[Entries for locating words and elements]
** begin **

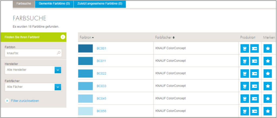Image resolution: width=277 pixels, height=118 pixels.
Task: Bookmark BC022 with the star button
Action: click(x=268, y=73)
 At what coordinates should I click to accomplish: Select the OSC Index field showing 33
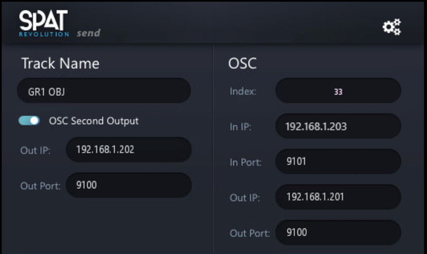pyautogui.click(x=338, y=91)
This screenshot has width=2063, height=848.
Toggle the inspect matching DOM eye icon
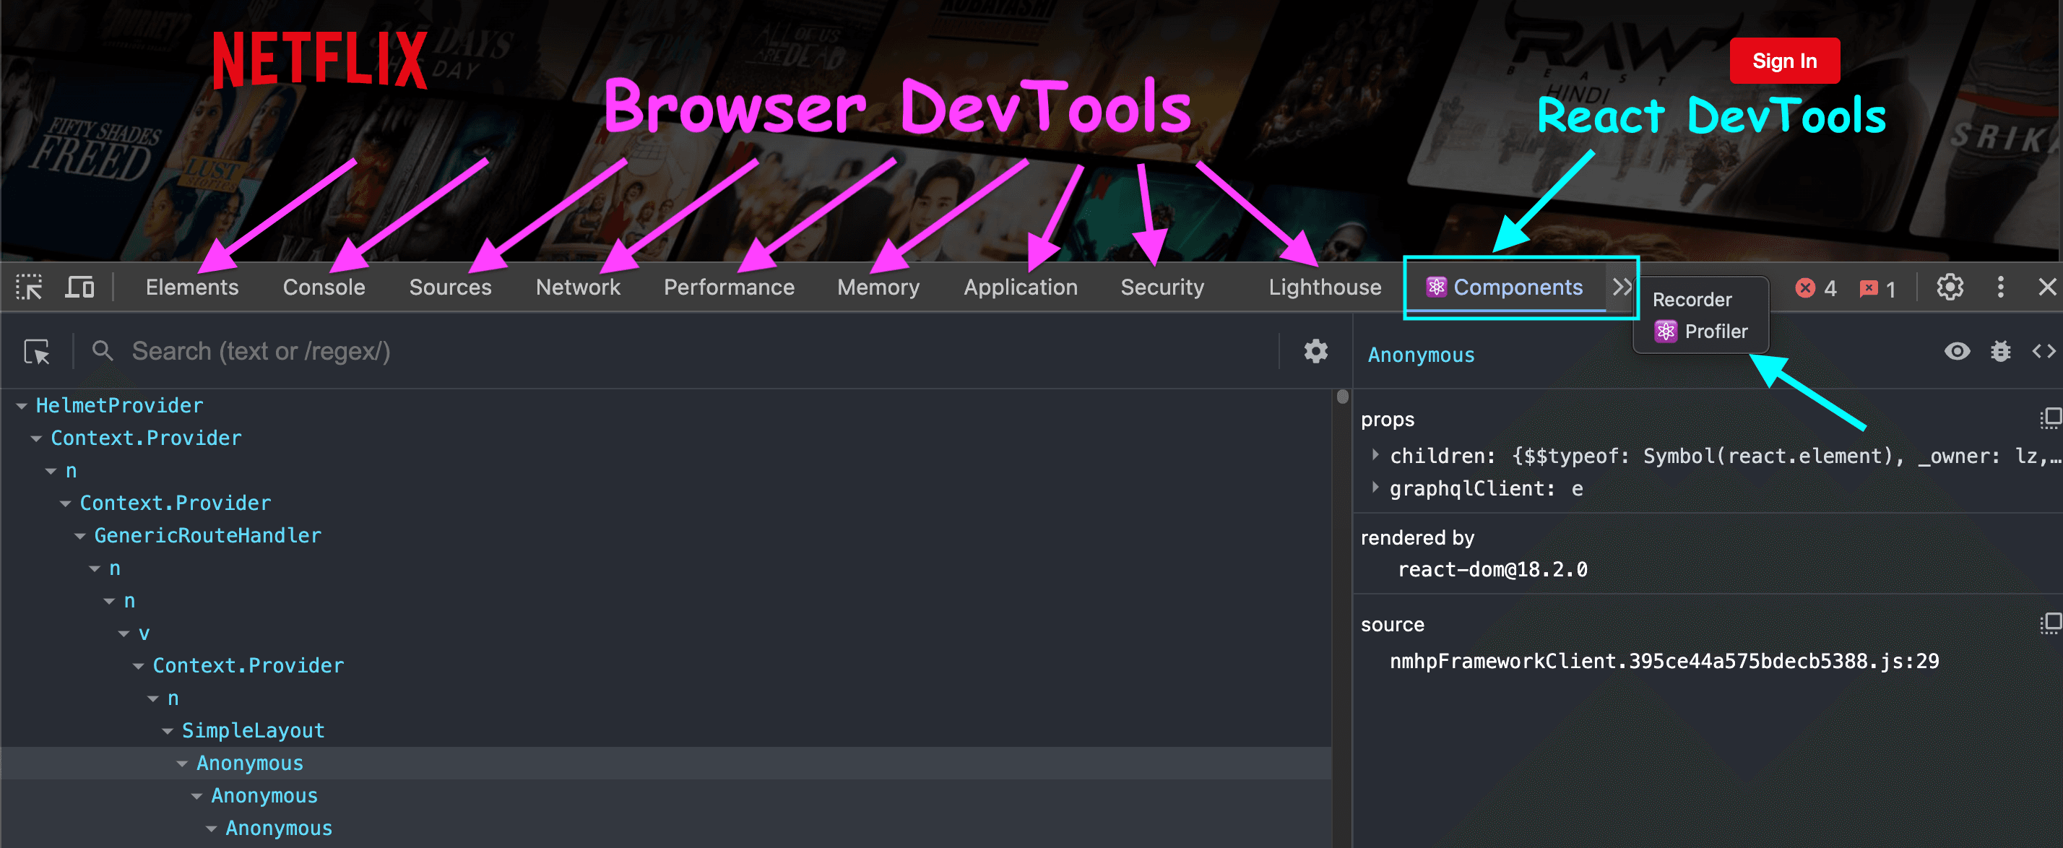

** end **

#### WHAT IS EXPECTED
Rewrite the entries above as a numbered list, with blank lines dropped and the pictures omitted.

#### PROBLEM SOLUTION
1. Image resolution: width=277 pixels, height=118 pixels.
2. Task: Bookmark BC022 with the star button
3. Action: click(x=268, y=73)
4.  At what coordinates should I click to accomplish: Select the OSC Index field showing 33
5. pyautogui.click(x=338, y=91)
6. This screenshot has width=2063, height=848.
7. Toggle the inspect matching DOM eye icon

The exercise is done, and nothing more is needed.